I started to implement a system with a state machine. But I came to a point where I doubt that a state machine is the correct approach.
For example: I have four states:
(idle, powerup, powerdown, work)
and two other states:
(production, test)
powerup and powerdown do behave different in production and test state ...
If I do have more states the combination of states explodes ...
How is this solved with a state machine?
That's a bit difficult to answer since the actual use case is very vague, but here are some possible techniques:
Create separate states for Production+Powerup, Test+Powerup, Production+Powerdown, Test+Powerdown. Depending on the complexity and number of combinations of states this can explode pretty quickly.
Pros: straightforward.
Cons: cluttered, does not scale well, if some of the state logic is shared across instances there will be some copy pasta involved (hence, not very maintainable)
Use hierarchical state machines (HFSM), that is, if you can define some sort of hierarchical relationship between the various state groups, the implementation of a specific state would be a state machine on it's own.
So in your example, you would have a Production/Test state machine, and each one will implement it's own Idle/Powerup/Powerdown/Work state machine internally.
If you think this over, this is actually a neater implementation of option 1.
Pros: more readable than option 1
Cons: assuming substates should share some common login, there will still be copy pasting involved
Have 2 parallel state machines, one handling Production/Test states and one handling the Idle/Powerup/Powerdown/Work states with some sort of blackboard or shared memory to communicate between machines.
In your example, your agent or system will a container of the above mentioned state machines and process them in turn. The Production/Test machine would write some status to a shared memory that the other machine will read from and branch it's state logic accordingly.
Pros: Can share code between different states
Cons: Can share code between different states... Ok, serioulsy, it's super important to empashize that sharing code is NOT always a good idea (but that's a whole other phylosophical discussion. Just make sure you properly evaluate the amount of shared code vs. the amount of unique code or paths so you don't end up with a huge class that essentially contains 2 completely separate code paths
I know it's a granted, but consider if FSM is the proper method of representing state and execution in your application. Again, not enough context to dive deep into this, and this point on it's own is a phylosophical debate - but keep your mind open to other solutions as well.
The feeling that your state machine "explodes" is very typical in traditional "flat" FSMs (in fact it is generally known as the "state-transition explosion" phenomenon). The remedy is to use a hierarchical state machine (HSM) instead, which specifically counteracts the "explosion" of a traditional FSM. Basically, the HSM allows you to group states with similar behavior together (inside a higher-level super-state) and thus reuse the common behavior among the related states. This is a very powerful concept that leads to much more elegant and consistent designs. To learn more about hierarchical state machines, you can read the article "Introduction to Hierarchical State Machines".
A state machine can share signal with another one. So the state machine that indicate prod or dev can send a signal to the other one.

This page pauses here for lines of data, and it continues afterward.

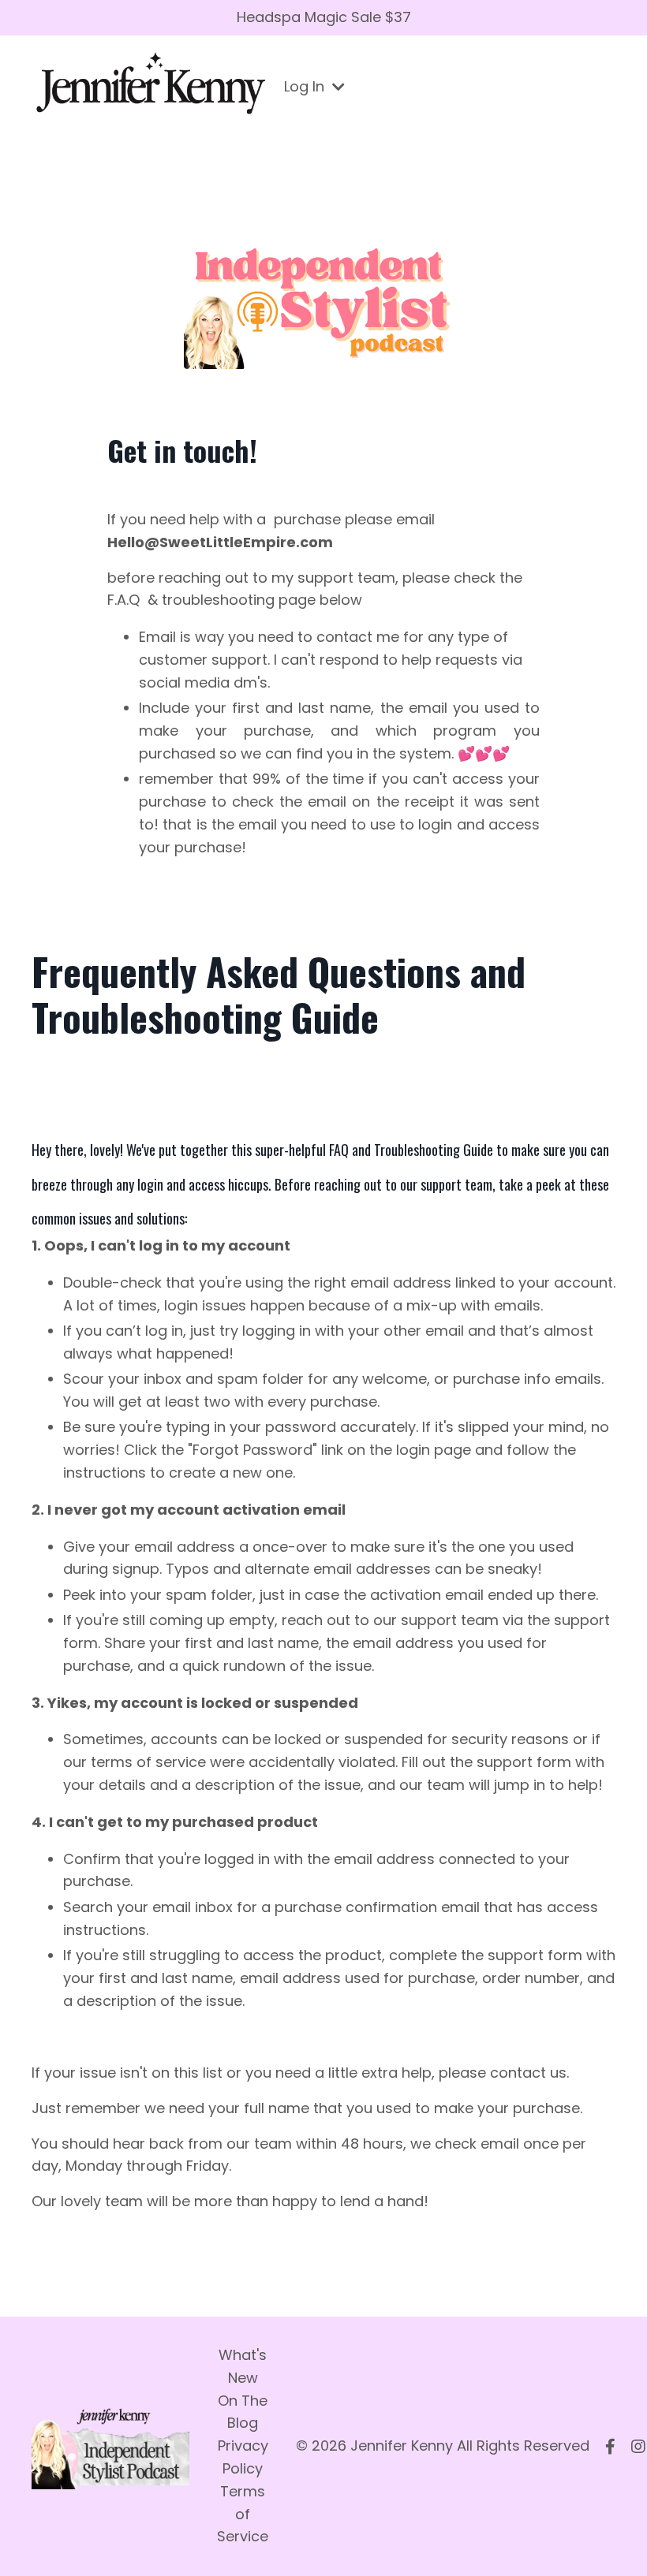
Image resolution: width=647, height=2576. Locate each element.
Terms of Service (242, 2514)
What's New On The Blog (242, 2388)
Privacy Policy (243, 2457)
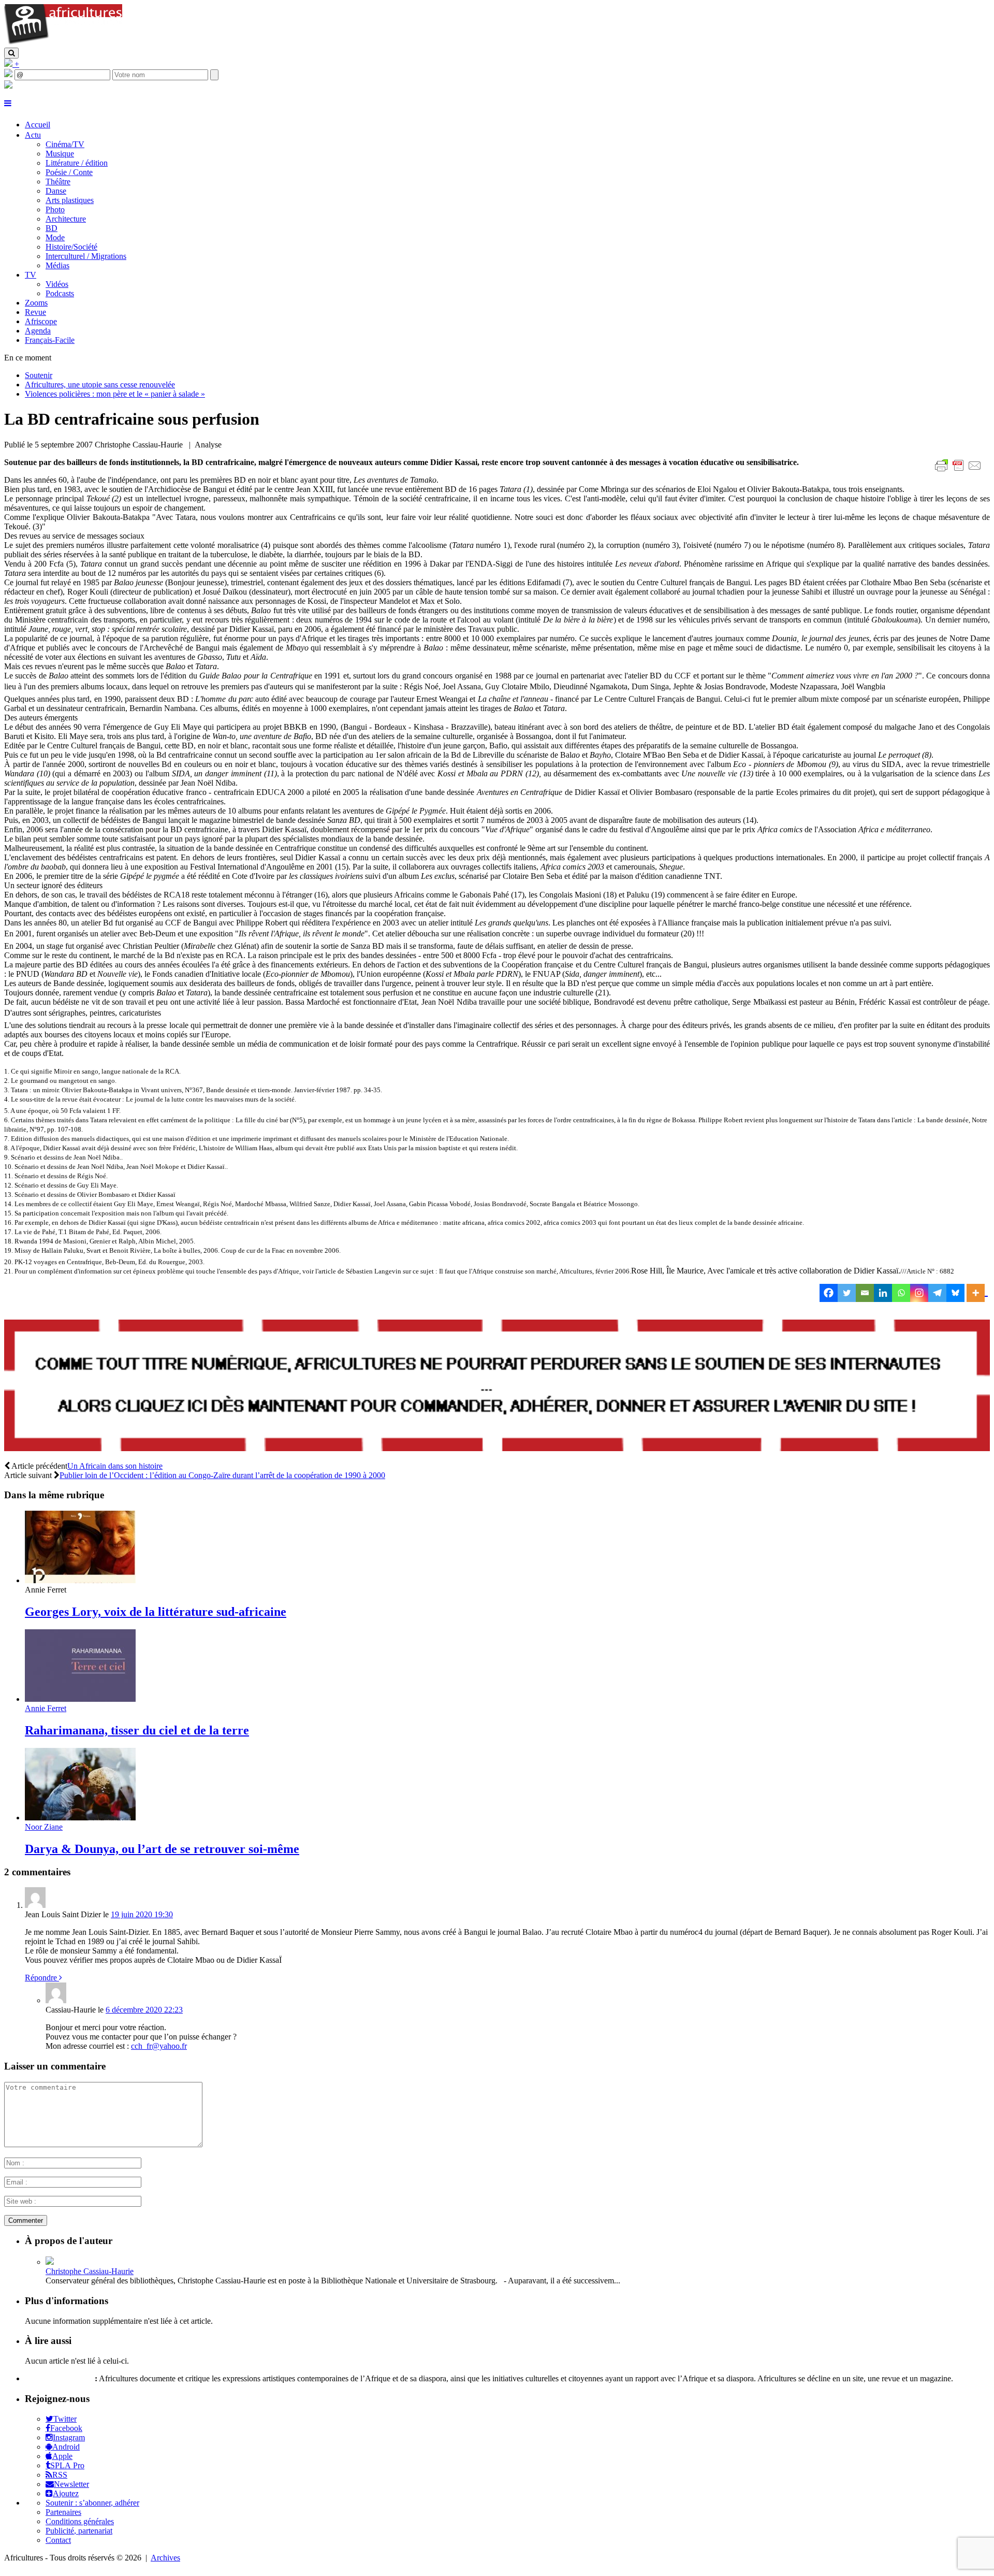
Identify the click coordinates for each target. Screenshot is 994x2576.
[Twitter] (847, 1293)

In fact, if you have only 2 state on the state machine, you can use a variable for that purpose. So you will have one state machine that will do different job depending on the value of the variable.
I would classify 'production' and 'test' as modes, not states. It will still be somewhat messy, but the distinction is important, in my opinion.
switch(state)
{
case powerup:
switch(mode)
{
case test:
test_powerup_stuff();
break;
case production:
production_powerup_stuff();
break;
default:
break;
}
break;
case powerdown:
switch(mode)
{
case test:
test_powerdown_stuff();
break;
case production:
production_powerdown_stuff();
break;
default:
break;
}
break;
case idle:
do_idle_stuff();
break;
case work:
do_work_stuff();
break;
default:
state = powerdown;
break;
}
Could it be that you need two instances of the same state machine model? One for production and one for test?
An alternative is that production and test could be orthogonal regions of a single machine.
Related
I have a state machine diagram for an application that has a UI and a thread that runs parallel. I model this using a state with 2 parallel regions. Now I want when that thread gives some message, for example an error, that the state of the UI changes, for example to an error screen state.
I was wondering what the correct method to do this is, as I was not able to find any example of this situation online.
The options that I thought of were creating a transition from every state to this error state when the error state is called, which in a big diagram would mean a lot of transitions. Or by just creating a transition from the thread to the error state (As shown in the image), which could possible be unclear.
Example of second option
You don't need a transition from every state. Just use a transition from the State State to the Error window state. It will then fire no matter what states are currently active.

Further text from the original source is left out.